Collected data
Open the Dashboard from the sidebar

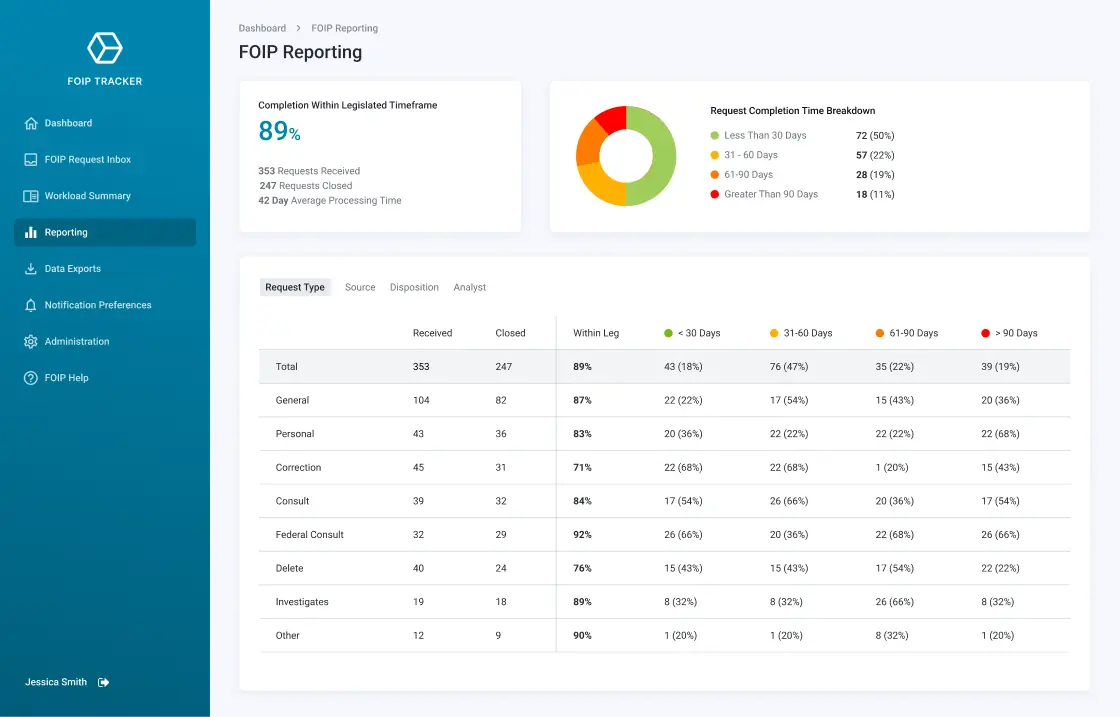coord(66,122)
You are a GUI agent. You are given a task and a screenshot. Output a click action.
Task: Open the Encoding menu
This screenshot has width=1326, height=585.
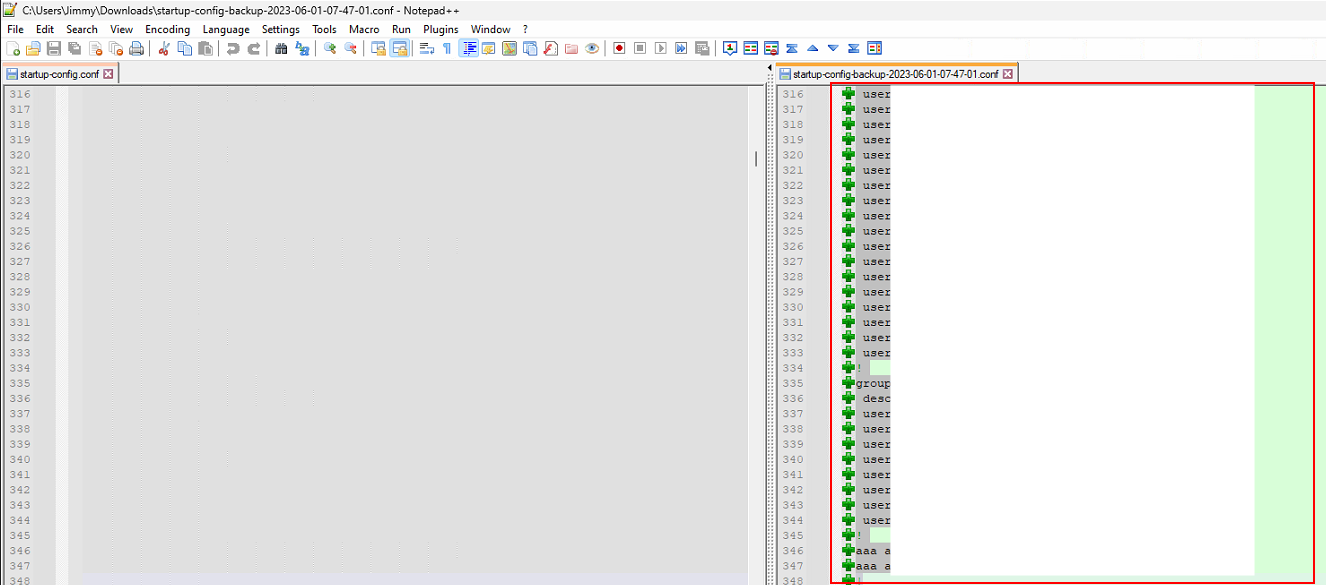[167, 29]
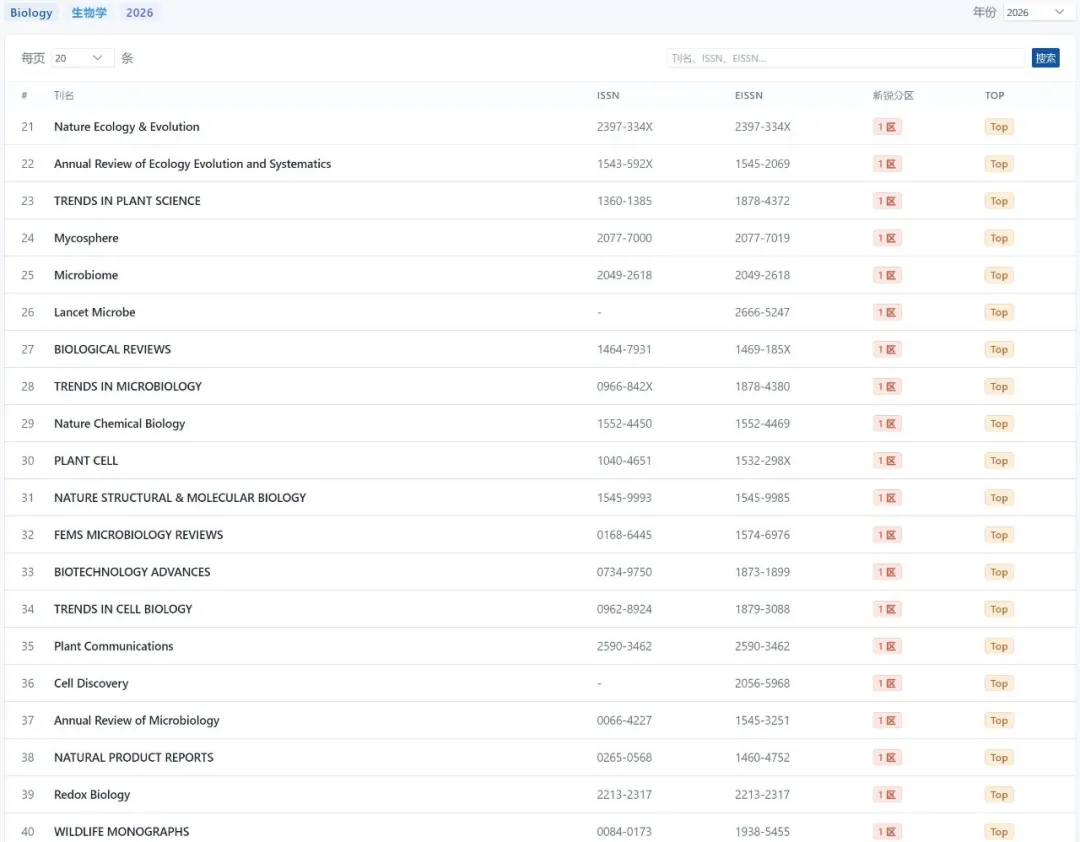Click the blue 搜索 search button
Image resolution: width=1080 pixels, height=842 pixels.
tap(1045, 58)
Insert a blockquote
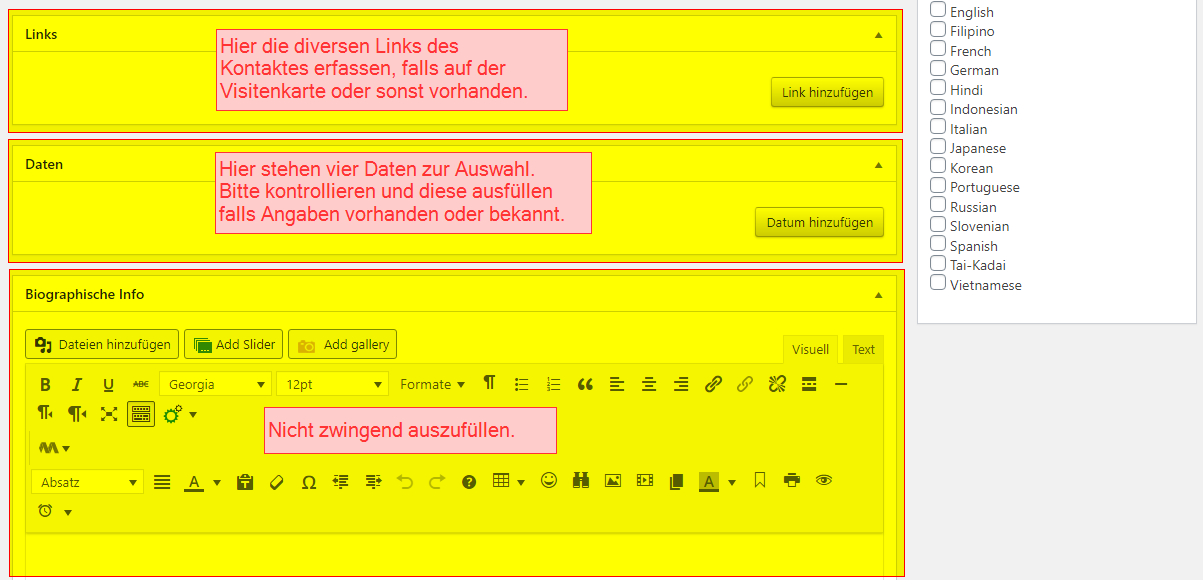This screenshot has width=1203, height=580. [585, 384]
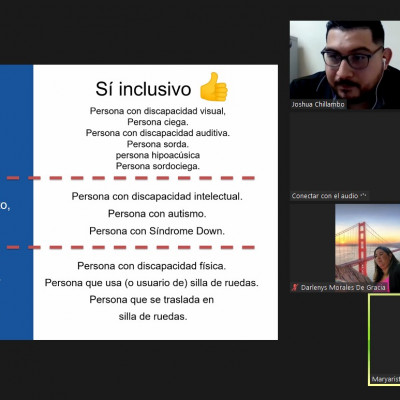Click the dots icon after Conectar con el audio
This screenshot has height=400, width=400.
coord(364,196)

== PROBLEM STATEMENT ==
Write out every line above exactly as it is, leaving out the pictures.

== TASK SOLUTION ==
Open the Dashboard from the sidebar

coord(66,122)
You are a GUI agent. You are given a task and a screenshot. Output a click action.
Task: Open the Encoding menu
This screenshot has width=1326, height=585.
[167, 29]
Click the blue 搜索 search button
Image resolution: width=1080 pixels, height=842 pixels.
tap(1045, 58)
Insert a blockquote
This screenshot has width=1203, height=580. [585, 384]
Click the dots icon after Conectar con el audio
This screenshot has height=400, width=400.
coord(364,196)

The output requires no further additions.